-- Passage for review follows --

1. A SCOUT'S HONOUR IS TO BE TRUSTED. If a scout says "On my honour it is so," that means it is so, just as if he had taken a most solemn oath. Similarly, if a scout officer says to a scout, "I trust you on your honour to do this," the Scout is bound to carry out the order to the very best of his ability, and to let nothing interfere with his doing so. If a scout were to break his honour by telling a lie, or by not carrying out an order exactly when trusted on his honour to do so, he would cease to be a scout, and must hand over his scout badge and never be allowed to wear it again.
2. A SCOUT IS LOYAL to the King, and to his officers, and to his country, and to his employers. He must stick to them through thick and thin against anyone who is their enemy, or who even talks badly of them.
3. A SCOUT'S DUTY IS TO BE USEFUL AND TO HELP OTHERS. And he is to do his duty before anything else, even though he gives up his own pleasure, or comfort, or safety to do it. When in difficulty to know which of two things to do, he must ask himself, "Which is my duty?" that is, "Which is best for other people?" – and do that one. He must Be Prepared at any time to save life, or to help injured persons. And he must do a good turn to somebody every day.
4. A SCOUT IS A FRIEND TO ALL, AND A BROTHER TO EVERY OTHER SCOUT, NO MATTER TO WHAT SOCIAL CLASS THE OTHER BELONGS. If a scout meets another scout, even though a stranger to him, he must speak to him, and help him in any way that he can, either to carry out the duty he is then doing, or by giving him food, or, as far as possible, anything that he may be in want of. A scout must never be a SNOB. A snob is one who looks down upon another because he is poorer, or who is poor and resents another because he is rich. A scout accepts the other man as he finds him, and makes the best of him – "Kim," the boy scout, was called by the Indians "Little friend of all the world," and that is the name which every scout should earn for himself.

-- Passage for review concluded --
-- Information follows --

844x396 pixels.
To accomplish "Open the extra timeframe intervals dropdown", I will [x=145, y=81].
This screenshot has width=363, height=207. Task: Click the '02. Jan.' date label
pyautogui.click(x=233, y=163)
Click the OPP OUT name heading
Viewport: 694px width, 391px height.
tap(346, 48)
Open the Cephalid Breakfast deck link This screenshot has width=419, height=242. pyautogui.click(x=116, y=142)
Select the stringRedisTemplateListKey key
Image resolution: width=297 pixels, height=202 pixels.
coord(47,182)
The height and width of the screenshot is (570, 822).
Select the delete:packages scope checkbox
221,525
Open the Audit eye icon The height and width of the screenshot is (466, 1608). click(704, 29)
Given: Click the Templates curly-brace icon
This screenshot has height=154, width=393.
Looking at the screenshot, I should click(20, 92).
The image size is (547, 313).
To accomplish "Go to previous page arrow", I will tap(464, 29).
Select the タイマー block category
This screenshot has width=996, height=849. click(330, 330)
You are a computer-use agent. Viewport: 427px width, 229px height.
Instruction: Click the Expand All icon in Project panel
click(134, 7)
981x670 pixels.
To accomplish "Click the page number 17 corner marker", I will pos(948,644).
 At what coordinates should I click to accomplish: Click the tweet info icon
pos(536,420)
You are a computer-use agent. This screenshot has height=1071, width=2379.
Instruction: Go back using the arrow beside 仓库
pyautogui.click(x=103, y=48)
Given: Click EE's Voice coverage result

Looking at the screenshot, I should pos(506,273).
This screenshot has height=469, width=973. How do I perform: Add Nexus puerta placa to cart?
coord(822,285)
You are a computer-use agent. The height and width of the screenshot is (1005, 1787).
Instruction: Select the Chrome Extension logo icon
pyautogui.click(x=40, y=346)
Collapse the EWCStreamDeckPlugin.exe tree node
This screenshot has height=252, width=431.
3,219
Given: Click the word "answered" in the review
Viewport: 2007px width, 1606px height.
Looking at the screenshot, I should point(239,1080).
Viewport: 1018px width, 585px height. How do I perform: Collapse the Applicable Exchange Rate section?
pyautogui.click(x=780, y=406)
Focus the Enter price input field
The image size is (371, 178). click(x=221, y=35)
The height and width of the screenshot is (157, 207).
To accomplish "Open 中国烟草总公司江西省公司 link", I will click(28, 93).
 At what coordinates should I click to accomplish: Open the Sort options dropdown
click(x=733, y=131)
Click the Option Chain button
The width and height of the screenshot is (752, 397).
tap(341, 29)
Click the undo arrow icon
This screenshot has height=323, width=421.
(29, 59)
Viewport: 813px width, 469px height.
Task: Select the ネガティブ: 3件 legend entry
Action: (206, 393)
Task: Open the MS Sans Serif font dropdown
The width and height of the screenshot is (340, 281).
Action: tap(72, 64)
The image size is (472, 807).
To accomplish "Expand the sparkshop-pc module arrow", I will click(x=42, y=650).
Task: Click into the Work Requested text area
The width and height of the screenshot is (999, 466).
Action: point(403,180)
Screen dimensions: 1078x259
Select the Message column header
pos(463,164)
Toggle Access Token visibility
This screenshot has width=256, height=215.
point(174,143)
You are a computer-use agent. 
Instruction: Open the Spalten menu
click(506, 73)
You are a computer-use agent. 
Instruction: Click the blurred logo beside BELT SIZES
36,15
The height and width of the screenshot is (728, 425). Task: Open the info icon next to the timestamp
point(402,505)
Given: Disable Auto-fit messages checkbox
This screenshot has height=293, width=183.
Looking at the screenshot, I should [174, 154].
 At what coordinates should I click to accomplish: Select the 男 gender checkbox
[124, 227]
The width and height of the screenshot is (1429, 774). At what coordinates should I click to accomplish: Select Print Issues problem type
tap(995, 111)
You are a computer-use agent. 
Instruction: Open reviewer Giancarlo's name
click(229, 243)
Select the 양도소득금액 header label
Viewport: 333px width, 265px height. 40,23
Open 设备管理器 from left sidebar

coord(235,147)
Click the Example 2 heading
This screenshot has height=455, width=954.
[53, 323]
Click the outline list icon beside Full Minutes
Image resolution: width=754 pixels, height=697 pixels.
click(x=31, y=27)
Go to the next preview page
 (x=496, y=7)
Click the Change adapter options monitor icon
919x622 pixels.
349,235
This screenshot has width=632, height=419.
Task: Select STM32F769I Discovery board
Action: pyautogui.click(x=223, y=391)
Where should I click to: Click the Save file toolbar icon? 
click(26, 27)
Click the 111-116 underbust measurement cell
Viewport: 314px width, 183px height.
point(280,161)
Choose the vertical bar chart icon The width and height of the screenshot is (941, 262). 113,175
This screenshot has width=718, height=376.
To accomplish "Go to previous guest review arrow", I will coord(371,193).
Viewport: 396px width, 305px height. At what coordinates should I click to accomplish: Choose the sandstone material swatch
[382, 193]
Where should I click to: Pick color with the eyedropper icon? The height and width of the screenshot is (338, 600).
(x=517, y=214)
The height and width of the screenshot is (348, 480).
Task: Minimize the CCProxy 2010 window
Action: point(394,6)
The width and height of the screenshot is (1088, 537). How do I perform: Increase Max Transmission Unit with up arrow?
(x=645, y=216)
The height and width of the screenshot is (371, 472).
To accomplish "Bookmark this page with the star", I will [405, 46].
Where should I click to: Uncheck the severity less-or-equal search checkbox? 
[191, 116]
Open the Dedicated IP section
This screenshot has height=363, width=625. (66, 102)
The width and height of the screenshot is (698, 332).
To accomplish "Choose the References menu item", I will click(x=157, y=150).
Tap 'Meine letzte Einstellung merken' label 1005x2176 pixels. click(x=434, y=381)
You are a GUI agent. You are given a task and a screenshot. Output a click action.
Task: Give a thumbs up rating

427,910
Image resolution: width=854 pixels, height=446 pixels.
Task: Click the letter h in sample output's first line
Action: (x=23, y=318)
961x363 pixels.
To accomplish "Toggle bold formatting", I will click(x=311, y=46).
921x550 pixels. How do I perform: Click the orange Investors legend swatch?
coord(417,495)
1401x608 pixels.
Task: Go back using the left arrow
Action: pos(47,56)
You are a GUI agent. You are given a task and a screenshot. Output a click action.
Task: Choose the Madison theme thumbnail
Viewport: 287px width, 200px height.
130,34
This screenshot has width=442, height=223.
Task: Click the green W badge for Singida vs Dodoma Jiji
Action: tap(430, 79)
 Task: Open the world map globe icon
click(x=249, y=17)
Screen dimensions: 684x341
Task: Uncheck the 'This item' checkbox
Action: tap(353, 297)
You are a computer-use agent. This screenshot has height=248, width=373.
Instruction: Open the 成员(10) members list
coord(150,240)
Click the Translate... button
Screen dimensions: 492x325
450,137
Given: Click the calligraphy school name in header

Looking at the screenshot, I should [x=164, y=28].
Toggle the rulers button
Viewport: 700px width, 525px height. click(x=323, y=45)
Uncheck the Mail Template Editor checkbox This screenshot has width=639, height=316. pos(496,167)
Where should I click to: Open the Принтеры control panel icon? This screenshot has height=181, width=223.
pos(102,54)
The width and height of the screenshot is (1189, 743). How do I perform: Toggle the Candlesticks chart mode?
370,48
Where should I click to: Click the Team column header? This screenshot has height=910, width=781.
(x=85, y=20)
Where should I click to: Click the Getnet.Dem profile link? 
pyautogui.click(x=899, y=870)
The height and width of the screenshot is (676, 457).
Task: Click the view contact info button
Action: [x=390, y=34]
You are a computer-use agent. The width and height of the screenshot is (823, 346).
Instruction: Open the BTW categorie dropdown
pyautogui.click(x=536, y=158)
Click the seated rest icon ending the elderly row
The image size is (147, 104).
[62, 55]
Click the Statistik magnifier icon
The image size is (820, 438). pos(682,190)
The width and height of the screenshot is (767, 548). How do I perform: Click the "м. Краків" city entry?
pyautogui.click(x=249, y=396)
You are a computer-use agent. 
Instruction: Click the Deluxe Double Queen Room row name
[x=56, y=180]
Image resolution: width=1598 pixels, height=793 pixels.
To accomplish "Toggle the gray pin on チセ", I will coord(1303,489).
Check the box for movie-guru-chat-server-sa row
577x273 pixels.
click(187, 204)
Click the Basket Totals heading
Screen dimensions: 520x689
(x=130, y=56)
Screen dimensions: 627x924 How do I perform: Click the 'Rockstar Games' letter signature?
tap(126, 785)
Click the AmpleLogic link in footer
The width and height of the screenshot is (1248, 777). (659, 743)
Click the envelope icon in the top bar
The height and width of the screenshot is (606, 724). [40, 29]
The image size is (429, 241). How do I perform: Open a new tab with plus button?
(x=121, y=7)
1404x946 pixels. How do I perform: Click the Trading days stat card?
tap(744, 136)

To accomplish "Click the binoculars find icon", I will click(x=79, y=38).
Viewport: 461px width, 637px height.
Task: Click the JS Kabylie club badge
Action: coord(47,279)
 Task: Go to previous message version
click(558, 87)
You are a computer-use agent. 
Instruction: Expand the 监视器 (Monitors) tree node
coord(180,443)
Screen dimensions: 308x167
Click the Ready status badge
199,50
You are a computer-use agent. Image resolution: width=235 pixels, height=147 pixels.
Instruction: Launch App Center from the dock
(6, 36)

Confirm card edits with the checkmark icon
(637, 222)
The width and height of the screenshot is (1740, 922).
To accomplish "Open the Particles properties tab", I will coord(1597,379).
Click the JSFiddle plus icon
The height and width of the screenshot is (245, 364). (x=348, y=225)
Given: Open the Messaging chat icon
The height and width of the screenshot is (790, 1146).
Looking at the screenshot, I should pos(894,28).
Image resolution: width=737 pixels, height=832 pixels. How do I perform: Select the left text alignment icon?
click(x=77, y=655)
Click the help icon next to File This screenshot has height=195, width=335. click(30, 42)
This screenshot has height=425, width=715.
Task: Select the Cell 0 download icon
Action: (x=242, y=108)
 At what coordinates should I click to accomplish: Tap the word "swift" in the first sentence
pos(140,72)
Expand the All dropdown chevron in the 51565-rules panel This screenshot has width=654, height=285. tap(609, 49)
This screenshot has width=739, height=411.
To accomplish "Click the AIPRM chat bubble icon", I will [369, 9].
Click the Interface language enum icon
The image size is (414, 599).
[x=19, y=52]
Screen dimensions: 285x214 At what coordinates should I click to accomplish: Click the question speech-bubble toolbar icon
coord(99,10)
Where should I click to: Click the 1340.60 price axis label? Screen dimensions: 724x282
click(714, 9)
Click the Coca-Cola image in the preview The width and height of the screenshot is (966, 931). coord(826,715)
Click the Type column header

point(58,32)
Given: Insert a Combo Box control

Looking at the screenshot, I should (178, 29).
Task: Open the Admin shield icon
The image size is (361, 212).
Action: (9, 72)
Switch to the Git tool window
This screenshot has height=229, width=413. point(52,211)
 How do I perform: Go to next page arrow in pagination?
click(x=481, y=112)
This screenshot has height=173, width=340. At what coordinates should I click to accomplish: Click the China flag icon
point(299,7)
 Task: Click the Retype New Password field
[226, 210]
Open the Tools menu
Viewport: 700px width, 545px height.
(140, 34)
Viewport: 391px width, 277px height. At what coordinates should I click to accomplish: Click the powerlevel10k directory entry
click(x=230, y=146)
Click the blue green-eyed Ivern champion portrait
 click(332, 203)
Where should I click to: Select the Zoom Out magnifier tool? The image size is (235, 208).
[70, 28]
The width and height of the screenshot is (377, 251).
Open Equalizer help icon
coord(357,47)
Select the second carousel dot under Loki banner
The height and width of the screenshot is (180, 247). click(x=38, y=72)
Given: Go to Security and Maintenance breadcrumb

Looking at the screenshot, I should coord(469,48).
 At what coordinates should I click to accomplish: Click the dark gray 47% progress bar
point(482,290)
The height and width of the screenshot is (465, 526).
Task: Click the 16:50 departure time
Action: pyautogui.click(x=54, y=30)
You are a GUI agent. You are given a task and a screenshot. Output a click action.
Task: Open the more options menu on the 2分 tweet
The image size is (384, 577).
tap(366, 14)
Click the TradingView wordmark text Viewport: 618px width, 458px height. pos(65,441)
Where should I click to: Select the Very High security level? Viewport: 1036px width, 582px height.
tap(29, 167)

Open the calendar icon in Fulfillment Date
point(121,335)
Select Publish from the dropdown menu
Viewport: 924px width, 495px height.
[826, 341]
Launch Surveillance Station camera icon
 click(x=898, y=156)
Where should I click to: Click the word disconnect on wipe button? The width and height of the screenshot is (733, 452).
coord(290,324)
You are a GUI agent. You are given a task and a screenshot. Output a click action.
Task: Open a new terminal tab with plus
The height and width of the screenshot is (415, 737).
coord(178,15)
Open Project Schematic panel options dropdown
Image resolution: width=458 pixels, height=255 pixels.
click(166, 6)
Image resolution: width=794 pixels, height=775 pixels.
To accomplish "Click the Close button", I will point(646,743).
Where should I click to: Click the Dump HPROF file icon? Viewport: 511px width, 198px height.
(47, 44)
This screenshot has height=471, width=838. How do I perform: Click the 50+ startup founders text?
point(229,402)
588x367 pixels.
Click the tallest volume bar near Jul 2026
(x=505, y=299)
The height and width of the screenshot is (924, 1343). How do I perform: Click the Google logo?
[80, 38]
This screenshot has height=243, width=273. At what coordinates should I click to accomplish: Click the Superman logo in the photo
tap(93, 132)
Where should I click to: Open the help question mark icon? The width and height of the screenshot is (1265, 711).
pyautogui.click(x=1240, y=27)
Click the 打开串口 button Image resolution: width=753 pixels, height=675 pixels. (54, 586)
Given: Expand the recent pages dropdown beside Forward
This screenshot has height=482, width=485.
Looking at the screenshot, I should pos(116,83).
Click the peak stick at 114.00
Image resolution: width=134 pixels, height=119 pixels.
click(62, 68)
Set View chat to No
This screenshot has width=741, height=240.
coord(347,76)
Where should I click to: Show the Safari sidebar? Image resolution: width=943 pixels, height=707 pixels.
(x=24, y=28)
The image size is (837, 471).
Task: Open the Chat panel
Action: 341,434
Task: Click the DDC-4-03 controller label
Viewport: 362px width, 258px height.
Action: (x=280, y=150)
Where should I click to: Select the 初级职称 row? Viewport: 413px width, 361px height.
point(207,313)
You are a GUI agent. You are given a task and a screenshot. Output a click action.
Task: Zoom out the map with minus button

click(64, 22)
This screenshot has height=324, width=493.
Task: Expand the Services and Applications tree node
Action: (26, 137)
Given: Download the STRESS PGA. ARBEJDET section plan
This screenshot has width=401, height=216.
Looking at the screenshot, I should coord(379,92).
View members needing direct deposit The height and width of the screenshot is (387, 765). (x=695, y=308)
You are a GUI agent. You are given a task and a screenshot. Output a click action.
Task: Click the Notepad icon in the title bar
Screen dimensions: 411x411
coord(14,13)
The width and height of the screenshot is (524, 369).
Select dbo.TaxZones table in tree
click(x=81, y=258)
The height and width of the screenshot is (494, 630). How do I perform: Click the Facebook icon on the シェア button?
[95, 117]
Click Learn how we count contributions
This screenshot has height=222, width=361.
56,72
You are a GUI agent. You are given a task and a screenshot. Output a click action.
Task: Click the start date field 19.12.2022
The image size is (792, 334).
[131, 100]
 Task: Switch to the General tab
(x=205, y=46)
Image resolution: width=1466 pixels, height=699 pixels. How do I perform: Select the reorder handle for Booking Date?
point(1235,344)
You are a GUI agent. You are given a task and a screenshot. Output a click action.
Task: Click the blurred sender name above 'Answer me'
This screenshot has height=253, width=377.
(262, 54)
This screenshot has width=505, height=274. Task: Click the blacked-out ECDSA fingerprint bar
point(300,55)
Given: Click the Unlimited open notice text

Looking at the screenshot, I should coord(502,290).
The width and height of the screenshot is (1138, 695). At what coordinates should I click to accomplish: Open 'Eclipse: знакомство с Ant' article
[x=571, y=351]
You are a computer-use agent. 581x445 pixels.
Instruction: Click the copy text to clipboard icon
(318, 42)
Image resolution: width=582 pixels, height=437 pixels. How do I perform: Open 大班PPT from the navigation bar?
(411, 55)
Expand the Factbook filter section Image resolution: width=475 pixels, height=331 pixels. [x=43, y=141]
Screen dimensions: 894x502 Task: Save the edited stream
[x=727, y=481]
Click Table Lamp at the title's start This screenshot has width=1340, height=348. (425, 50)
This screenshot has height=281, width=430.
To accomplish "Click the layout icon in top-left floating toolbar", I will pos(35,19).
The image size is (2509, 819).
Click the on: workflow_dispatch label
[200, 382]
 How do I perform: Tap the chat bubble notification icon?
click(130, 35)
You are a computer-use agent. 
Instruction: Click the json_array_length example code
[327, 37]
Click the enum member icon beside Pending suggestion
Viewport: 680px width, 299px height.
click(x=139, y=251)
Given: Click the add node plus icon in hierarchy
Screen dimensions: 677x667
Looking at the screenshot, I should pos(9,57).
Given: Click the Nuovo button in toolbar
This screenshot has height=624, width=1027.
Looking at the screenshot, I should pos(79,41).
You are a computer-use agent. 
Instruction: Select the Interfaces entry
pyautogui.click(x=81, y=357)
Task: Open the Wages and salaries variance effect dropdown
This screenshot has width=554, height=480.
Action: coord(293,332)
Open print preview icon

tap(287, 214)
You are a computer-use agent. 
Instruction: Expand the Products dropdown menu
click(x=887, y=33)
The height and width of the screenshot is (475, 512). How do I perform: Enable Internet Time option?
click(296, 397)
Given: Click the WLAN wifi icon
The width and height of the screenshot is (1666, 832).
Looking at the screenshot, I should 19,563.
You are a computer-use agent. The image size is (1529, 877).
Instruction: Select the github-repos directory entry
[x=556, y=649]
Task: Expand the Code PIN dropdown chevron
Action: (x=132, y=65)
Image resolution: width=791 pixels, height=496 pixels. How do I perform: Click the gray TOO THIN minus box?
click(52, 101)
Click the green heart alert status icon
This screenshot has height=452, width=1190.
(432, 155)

-- Information concluded --

» **Work order**: Carry on the text of the scout laws above from the end of the fourth law.

» **Answer section**:
5. A SCOUT IS COURTEOUS: That is, he is polite to all – but especially to women and children and old people and invalids, cripples, etc. And he must not take any reward for being helpful or courteous.
6. A SCOUT IS A FRIEND TO ANIMALS. He should save them as far as possible from pain, and should not kill any animal unnecessarily, even if it is only a fly – for it is one of God's creatures.
7. A SCOUT OBEYS ORDERS of his patrol-leader, or scout master without question. Even if he gets an order he does not like, he must do as soldiers and sailors do, he must carry it out all the same because it is his duty; and after he has done it he can come and state any reasons against it: but he must carry out the order at once. That is discipline.
8. A SCOUT SMILES AND WHISTLES under all circumstances. When he gets an order, he should obey it cheerily and readily, not in a slow, hang-dog sort of way. Scouts never grouse at hardships, nor whine at each other, nor swear when put out. When you just miss a train, or some one treads on your favourite corn – not that a scout ought to have such things as corns – or under any annoying circumstances, you should force yourself to smile at once, and then whistle a tune, and you will be all right. A scout goes about with a smile on and whistling. It cheers him and cheers other people, especially in time of danger, for he keeps it up then all the same. The punishment for swearing or bad language is for each offence a mug of cold water to be poured down the offender's sleeve by the other scouts.
9. A SCOUT IS THRIFTY, that is, he saves every penny he can, and puts it in the bank, so that he may have money to keep himself when out of work, and thus not make himself a burden to others; or that he may have money to give away to others when they need it.

==Editions==
These were written for the Scouts in the whole world, yet of course first focused on Scouting in the United Kingdom. As other groups started up Scouting organizations (often in other countries), each modified the laws, for instance 'loyal to the King' would be replaced by alternative text appropriate for each country.

During the years, Baden-Powell himself edited the text numerous times, notably in 1911 adding:
- A SCOUT IS CLEAN IN THOUGHT, WORD AND DEED. Decent Scouts look down upon silly youths who talk dirt, and they do not let themselves give way to temptation, either to talk it or to do anything dirty. A Scout is pure, and clean-minded, and manly.